Phenotypic and functional deficiencies of leukaemic dendritic cells from patients with chronic myeloid leukaemia

Abstract

Summary. Chronic myeloid leukaemia (CML) dendritic cells (DC) are possible candidates for inducing antileukaemic immunity. This study aimed to investigate the frequency, phenotype and function of blood‐derived leukaemic DC in comparison with DC from healthy donors using flow cytometric assays and mixed leucocyte reaction (MLR). Immature leukaemic DC displayed a reduced endocytotic capacity as compared with healthy controls. Moreover, in vitro maturation of leukaemic DC was found to be deficient.
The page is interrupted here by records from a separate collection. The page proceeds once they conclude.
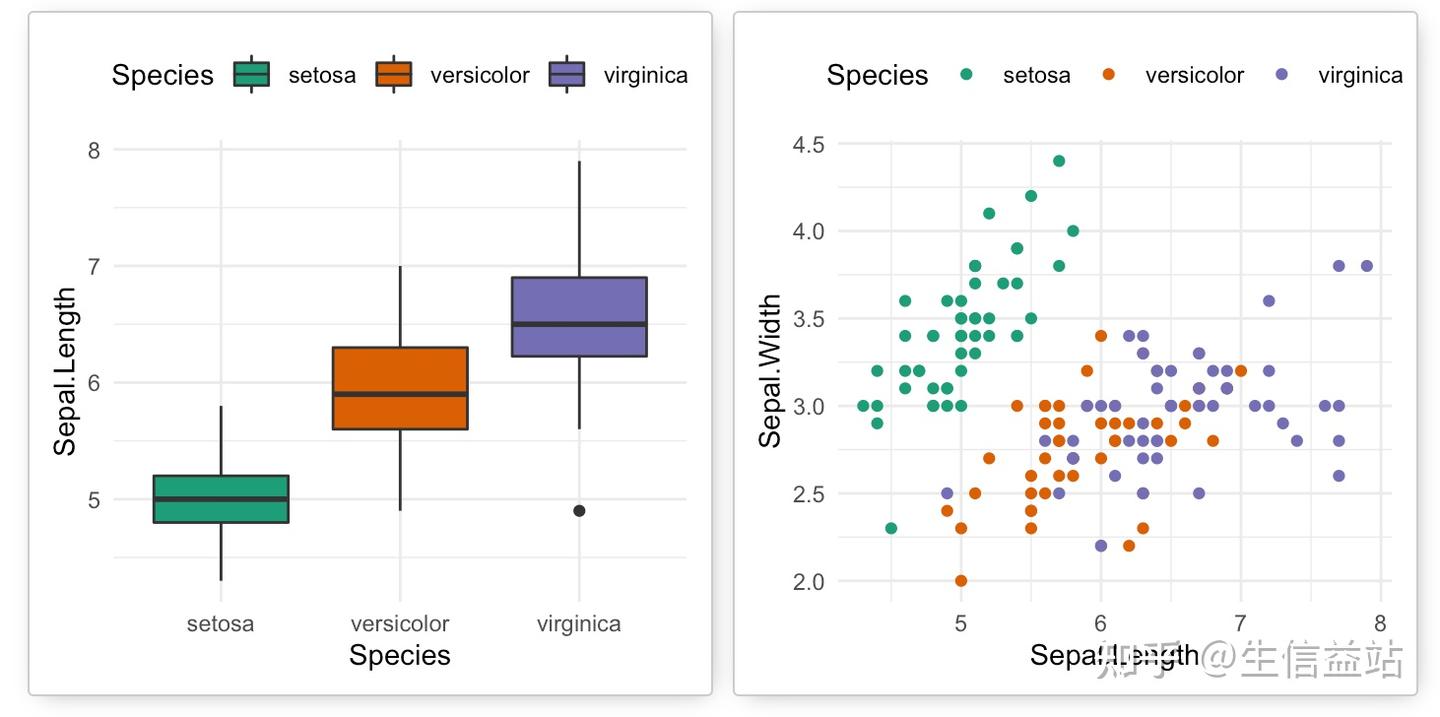Click the Species legend title above the scatter plot

click(878, 75)
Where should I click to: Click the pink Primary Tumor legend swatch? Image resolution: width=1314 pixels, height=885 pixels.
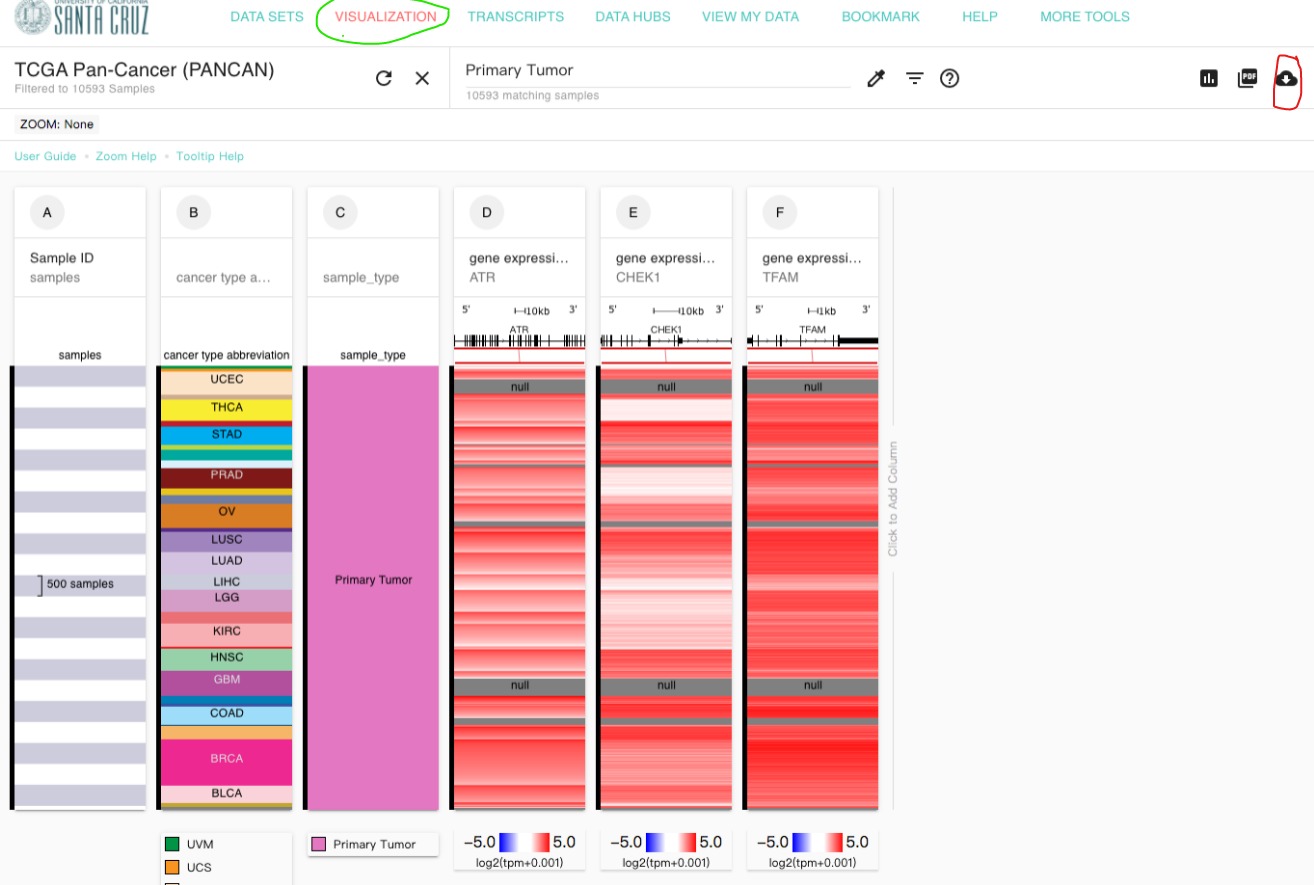click(319, 845)
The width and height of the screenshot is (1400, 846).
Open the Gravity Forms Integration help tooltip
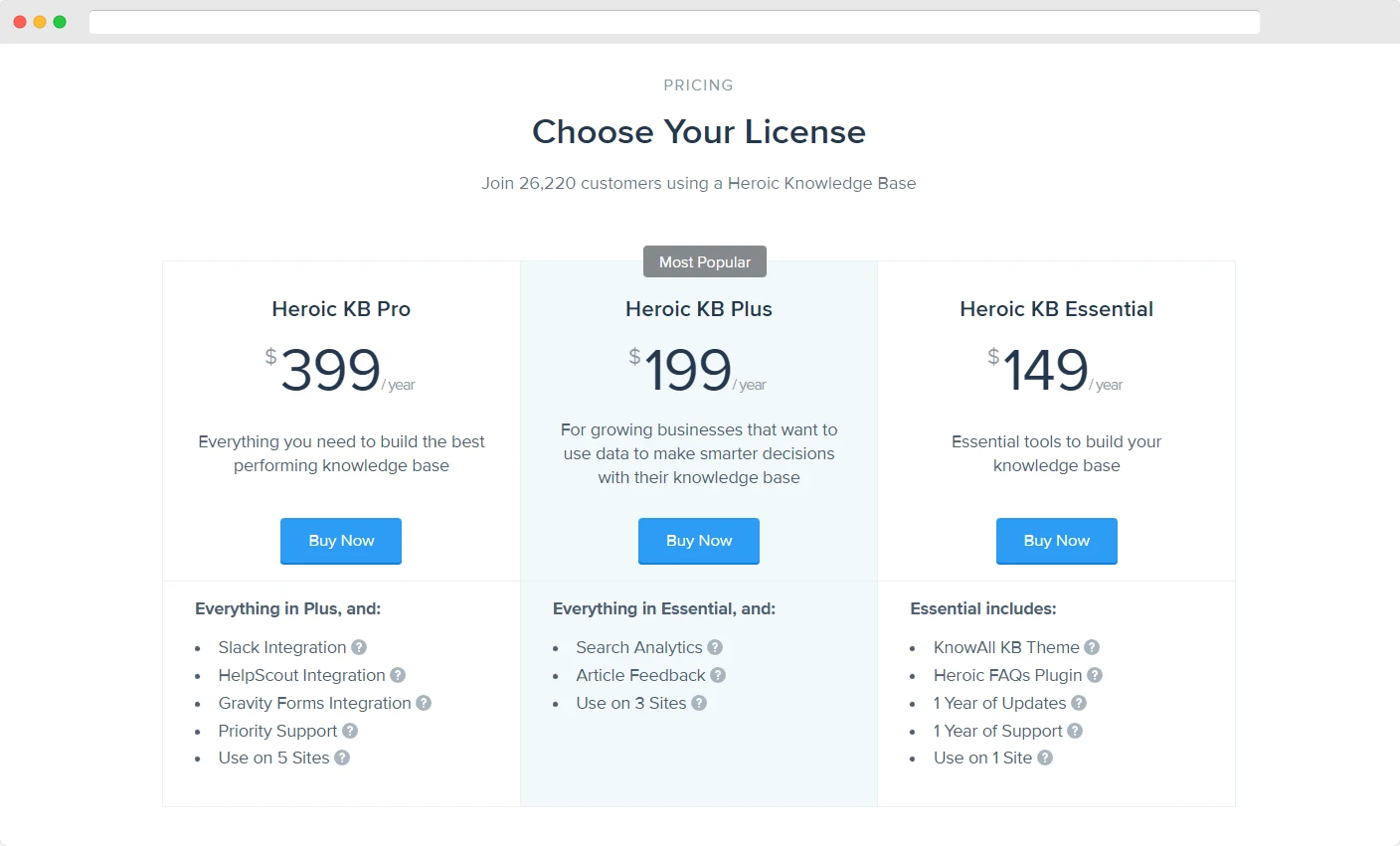pyautogui.click(x=424, y=703)
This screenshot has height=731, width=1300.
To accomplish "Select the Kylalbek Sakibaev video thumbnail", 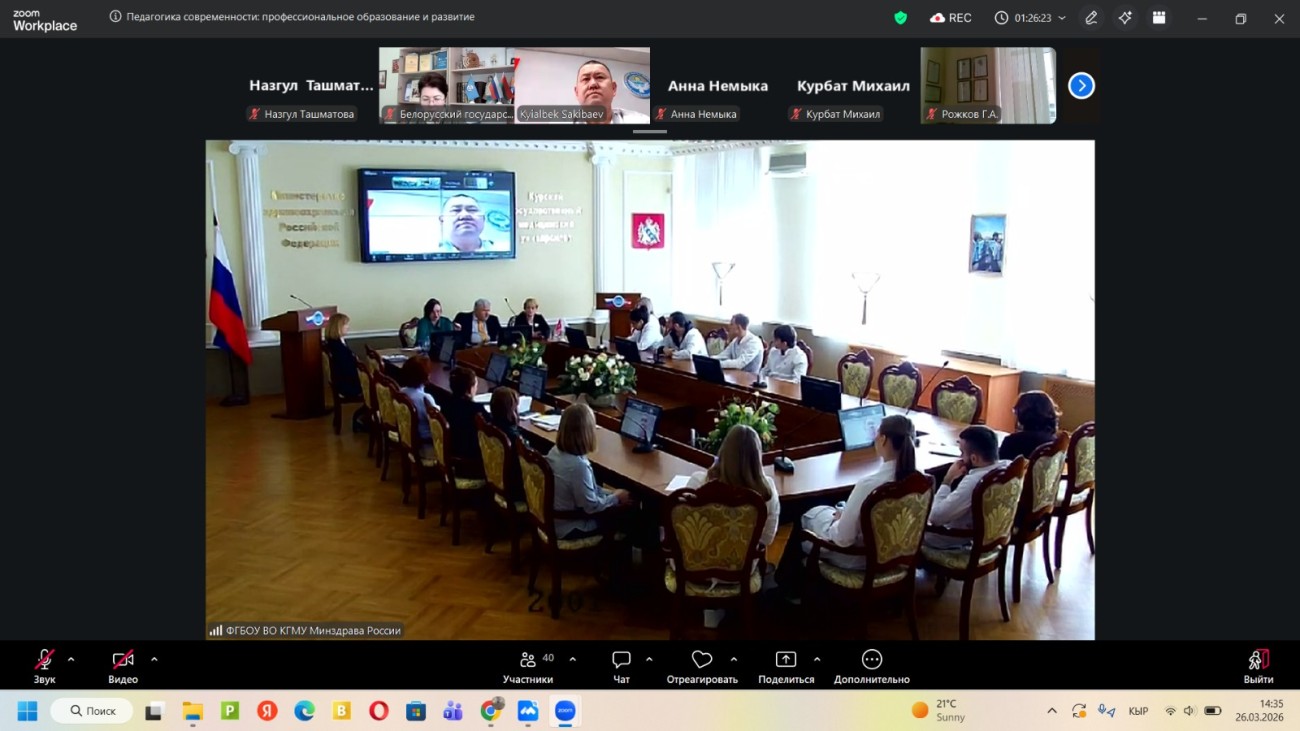I will tap(583, 85).
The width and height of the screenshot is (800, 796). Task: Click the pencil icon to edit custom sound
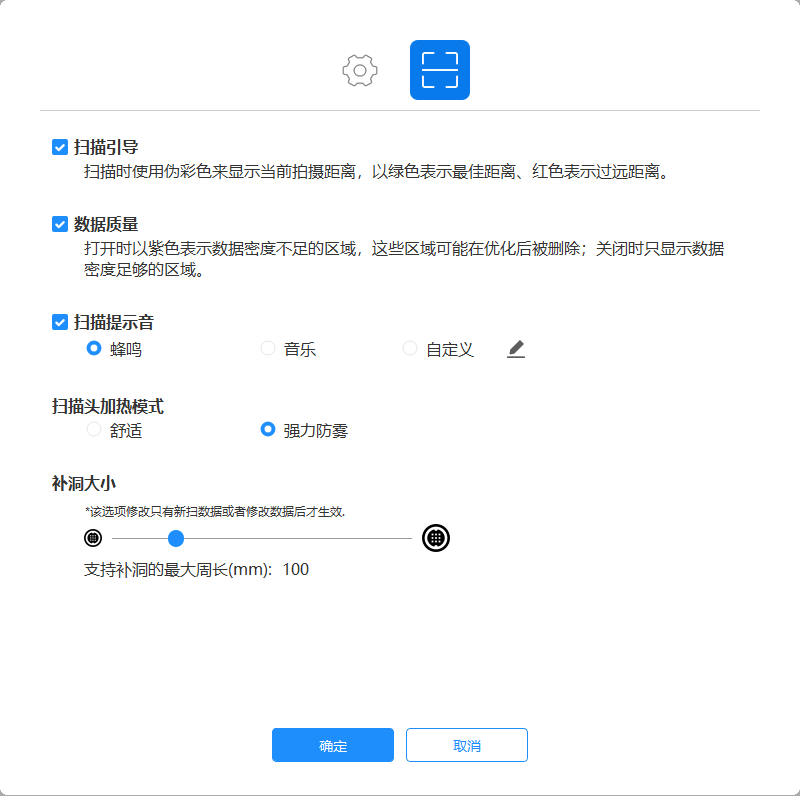tap(515, 349)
Expression of CD80, CD83, CD86, and major histocompatibility complex class I and class II antigens were reduced on lipopolysaccharide (LPS)‐matured leukaemic DC but were enhanced by a mixture of interleukin 1β (IL‐1β), IL‐6, tumour necrosis factor‐α (TNF‐α) and prostaglandin E2 (PGE₂). Upon stimulation with bacterial LPS, intracellular TNF‐α and IL‐8 production was diminished in maturing DC from CML patients. This distinct cytokine deficiency was overcome when leukaemic DC were stimulated with cytokines/PGE₂. MLR showed fully functional leukaemic DC after TNF‐α‐induced maturation, but a reduced proliferative alloresponse of leukaemic peripheral blood mononuclear cells. Further, intracellular production of cytokines in CML‐derived T cells was markedly reduced. These data indicated that, in CML, the maturation response of leukaemic monocyte‐derived DC to a natural stimulus like LPS is abnormal and may be caused by an aberrant TNF‐α response in these cells. Thus, TNF‐α alone or in combination with pro‐inflammatory and T‐cell stimulatory cytokines should be considered as an adjuvant for DC‐based immunotherapy in CML.